Although music, movies, directories, TV, magazines, and newspapers have all gone overwhelmingly digital in the last decade, the print book is the curious exception. Both in Canada and worldwide, Deloitte predicts that more than 80% of all the books sold in 2015 (measured both by dollars and units) will be old-fashioned bound sheets of ground-up dead trees with ink markings. How cool is that?
It isn’t because there aren’t enough digital devices to read eBooks on: almost all Canadians have a PC, nearly two-thirds will have smartphones by the start of 2015, about half have access to a tablet, and even eReaders are owned by about 20% of us. Even more interestingly, the persistence of print books isn’t being driven by older readers propping up the industry while younger readers have switched to digital.
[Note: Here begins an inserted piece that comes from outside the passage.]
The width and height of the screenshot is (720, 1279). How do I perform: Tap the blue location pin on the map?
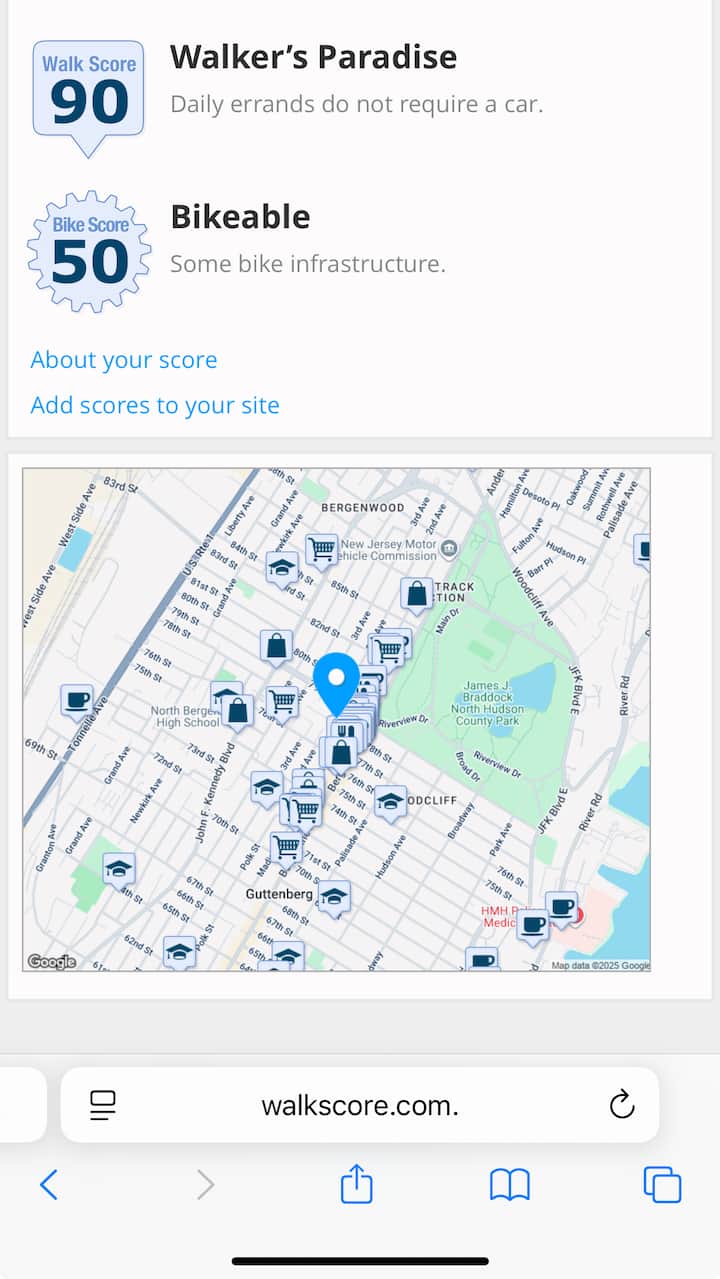(x=336, y=680)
In both North America and in the UK, we are seeing some strong demographic detail on the attitudes of 18-34 year olds, also known as millennials, to print books. In happy news, the kids today are reading about as many books (both digital and print) as the overall population, at around five books per year. Over nine-tenths of book-reading millennials are reading print books, while less than half are reading any eBooks, and only 4% read only eBooks.
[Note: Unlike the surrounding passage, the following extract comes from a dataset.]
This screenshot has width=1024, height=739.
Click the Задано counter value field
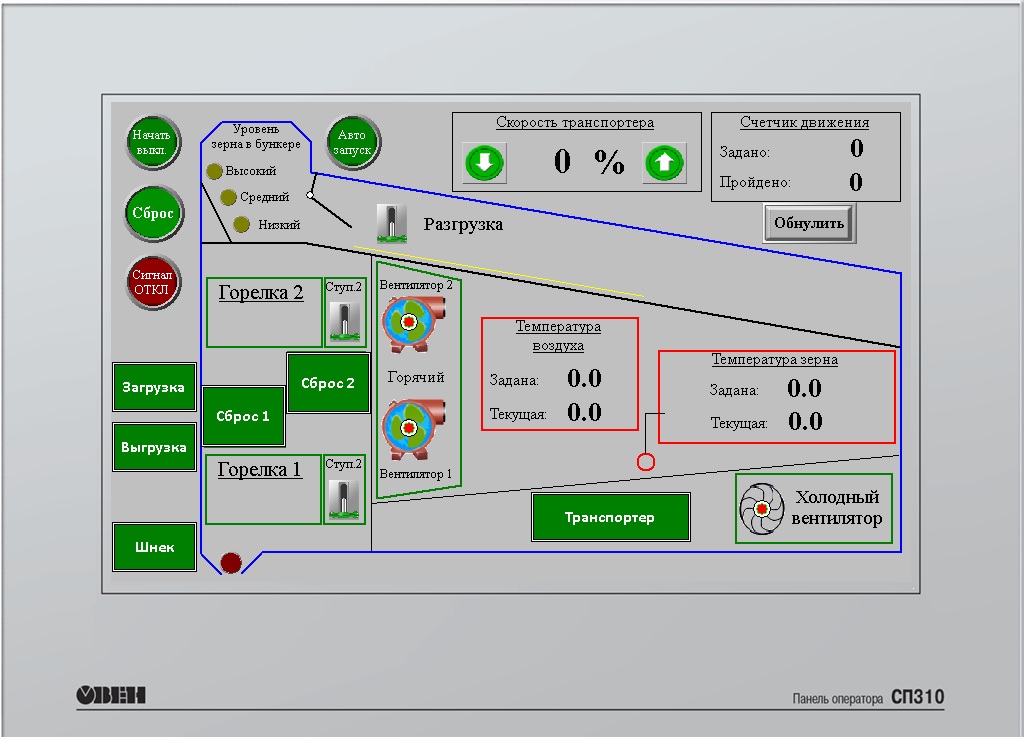tap(856, 150)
These younger readers are committed to print: nearly half of American millennials agree with the statement that “eBooks will never take the place of real books for me”, and over 60% of UK 16-24 year olds prefer print books versus the digital alternative. Further, based on some small focus groups I ran this fall, it also seems likely that a generation that commonly streams or downloads illegal copies of music, TV shows and movies all the time doesn’t feel the same way about pirating books. “Somehow,” said one “it just feels wrong.”
Why are millennials preferring, reading and paying for print books?
Some prefer the smell, or the look and feel of print and paper. While it is possible to build a digital library of eBooks, it doesn’t fill up the Billy bookshelves in that first apartment the same way print does. Over 40% of 13-34 year olds take pride in their book collection, but only 30% of those over 65 feel the same way. That makes a lot of sense to me: young people tend to be more concerned what OTHER people think of them, while older generations become more indifferent.
The same applies to book covers. One of the supposed virtues of eBooks is that no one knows what you are reading: useful for those reading erotica, I guess. But what about the rest of us? Reading a print book with a traditional cover allows you to send a signal of what kind of person you are. “I am a reader. I like science fiction. And I’m NOT reading Fifty Shades of Grey.” In both our focus groups and in other surveys, millennials seem to believe that while you may not be able to judge a book by its cover, you can judge a person by their book’s cover.
There is a reason why I picked this topic (out of a possible thirteen Deloitte TMT Predictions for 2015) for Techvibes.
Millennials matter and lots of people believe they know all about them. And I think many of our assumptions are wrong, misleading and will lead to bad decisions. That younger readers are so attached to print books is a critical piece of mythbusting. 18-34 year olds aren’t all digital all the time. They will pay for content. They aren’t always massively different than older generations. They aren’t averse to physical formats. There are forms of traditional media that still appeal to them.
Two final thoughts. Readers even younger than millennials don’t seem likely to abandon print either: over 95% of toddler picture books are still printed on paper, not read on screens. And the even the real digital natives aren’t immune to the charms of print. 24 year old Zoe Sugg (aka Zoella) is a UK video blogger. She has 6.8 million subscribers and almost 500 million video views. Millions more follow her on Twitter and Instagram. She just published her debut novel, which broke the record for first week sales, and is the fastest selling book in the UK for 2014. The story of a 15 year old video blogger, can you even imagine a book that would be more appealing to the digital generation?
For every electronic copy of Girl Online purchased, over 20 print copies have been sold.